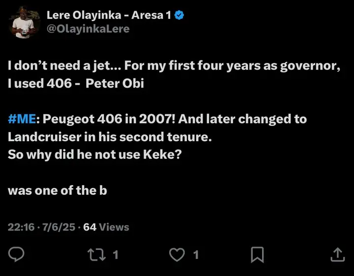This screenshot has height=276, width=354.
Task: Bookmark this tweet
Action: click(257, 254)
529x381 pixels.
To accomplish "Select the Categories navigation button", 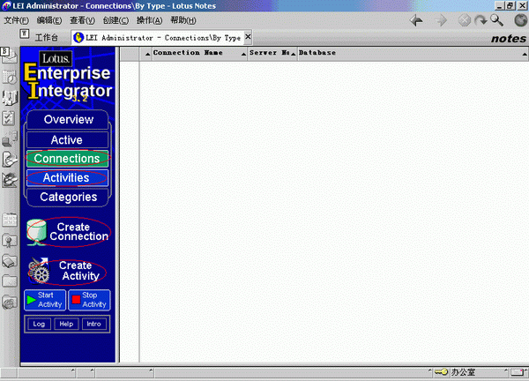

★ ★ ★ ★ ★ ★ ★

EXERCISE BRIEF:
Reproduce the listing above word for word, line by line, and omit the pictures.

REPLY TO THE EXERCISE:
This screenshot has height=276, width=354.
Task: Bookmark this tweet
Action: click(257, 254)
529x381 pixels.
To accomplish "Select the Categories navigation button", 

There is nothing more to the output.